There are two major textual traditions within the church. Some hold to what is called 'the critical text' and others hold to 'the majority text' or the 'received text'. Those of us who hold to the latter have only a few choices to choose from in Bible translations. There is the Geneva Bible of 1599 which was just republished, there is the Authorized Version (King James), and there is the New King James version (as well as a couple of other small and obscure translations).
Those in the critical textual tradition have a huge variety to choose from. There are very poor translations such as the NIV and New Living Translation; but there are some very good and accurate ones as well. The New American Standard is good as well as the English Standard Version. These are both very accurate 'word for word' translations.
Some have said that the textual variations only make up for about 20% of the problems that translations run into. Some are big problems though, such as the ending of the Lord's Prayer being taken out- even though in Confessional churches we swear to that ending in our Confessions.

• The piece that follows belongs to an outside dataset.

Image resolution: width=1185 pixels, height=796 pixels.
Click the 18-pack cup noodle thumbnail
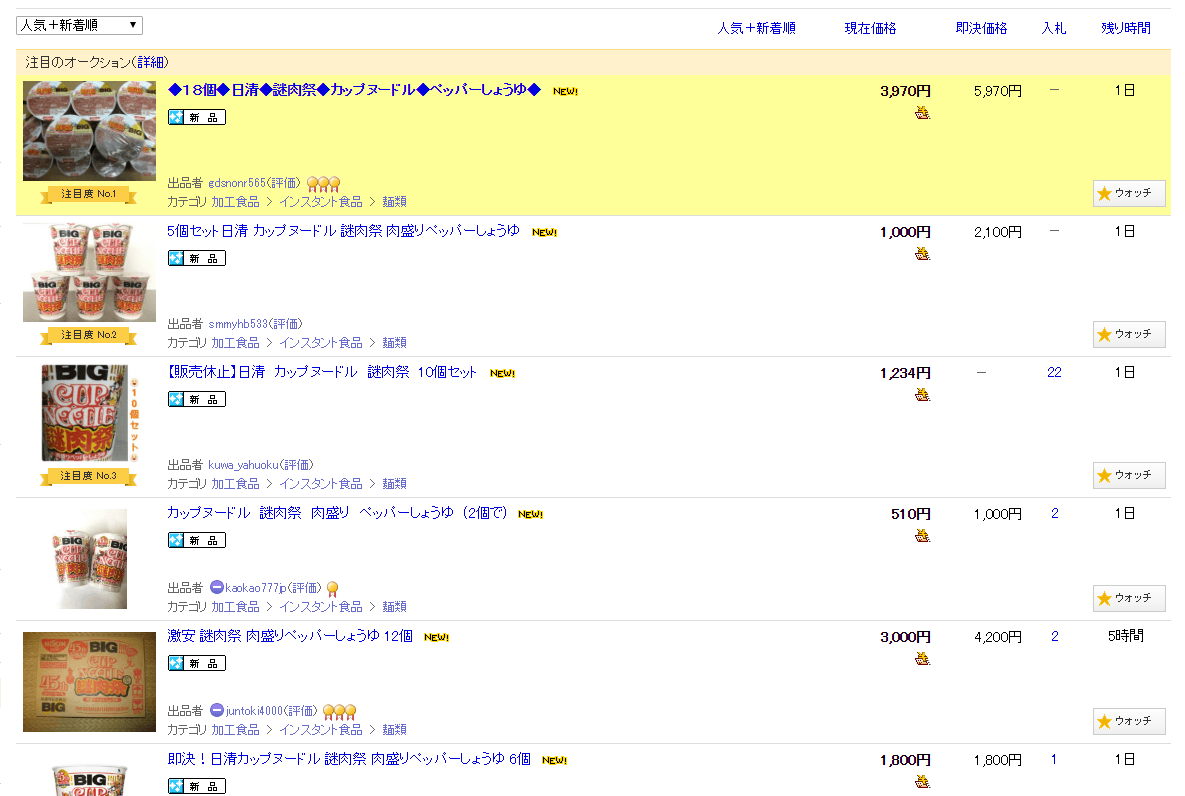[x=89, y=131]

My congregation uses the Authorized Version which is a very good and accurate translation, but I fear that we do not heed the words of our forefathers who said that the Bible needs to be in the vulgar, or common language. People (I have not heard this from members of my congregation) often say that we need to retain the thees and thous and that people should have to learn how to understand these archaic words. I do not think that this is the correct attitude. The church's job is to provide an accurate and understandable version of the Bible that can be read and studied in homes and churches. I do not think that those with only a high school education should miss out on what the Word actually says because the ministry wants to hold onto language that is not common to today's people.
I mean no disrespect to those who use the AV, I am one of those people. But I do think that being 393 years removed from a version is a problem (especially when it is a translation that was authorized by a man who hated the Reformed faith and was trying to push an Anglo-catholic agenda).

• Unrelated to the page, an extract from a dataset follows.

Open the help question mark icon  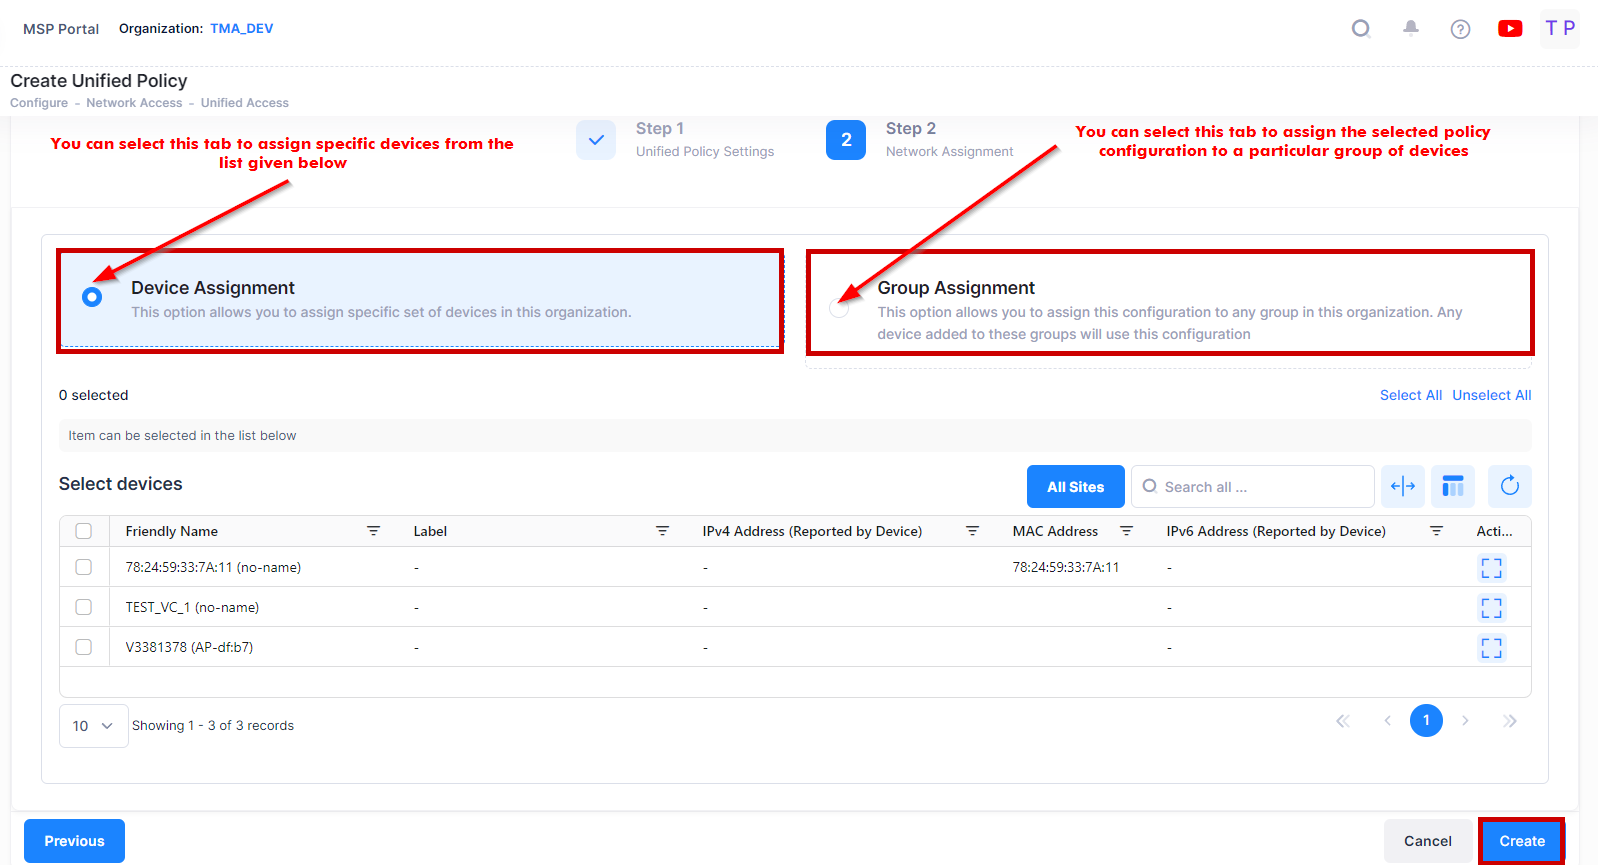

I do not know what the answer is. I have a few ideas and suggestions that could be implemented though:
- Read the AV, but replace the archaic words with a more common word. This would mean that when you see, "I am the Lord thy God which brought thee out of the land of Egypt" it would be read, "I am the Lord your God which brought you out of the land of Egypt". This would allow for the nuances of the word you in Greek and Hebrew to be kept, as well as break the awkwardness of the reading. (This would be quite difficult at first, but it is possible. This is what I do during family worship quite often.)
- Use the ESV or the NASB, but double check for any variations in the original language. This would cause some difficulty in public worship, but it could be overcome with a good teacher.It also would be difficult at home, causing some to stumble over the reliability of the Word of God.
- Call a summit of like-minded denominations who hold to the majority-received text for the writing of a new translation. I know that at our seminary, Dr. Bilkes and Dr. Murray both have a command of the original language to undergo such a task. The problem here is that people often hold traditional 'church' language in a high place and do not want to leave the Authorized Version behind. (Remember that 'church' language in prayer and text is not something that is in the original languages but has become a custom that many require of people in prayer. Since it is custom and extra-biblical, it is not something that we are permitted to bind men's consciences to.)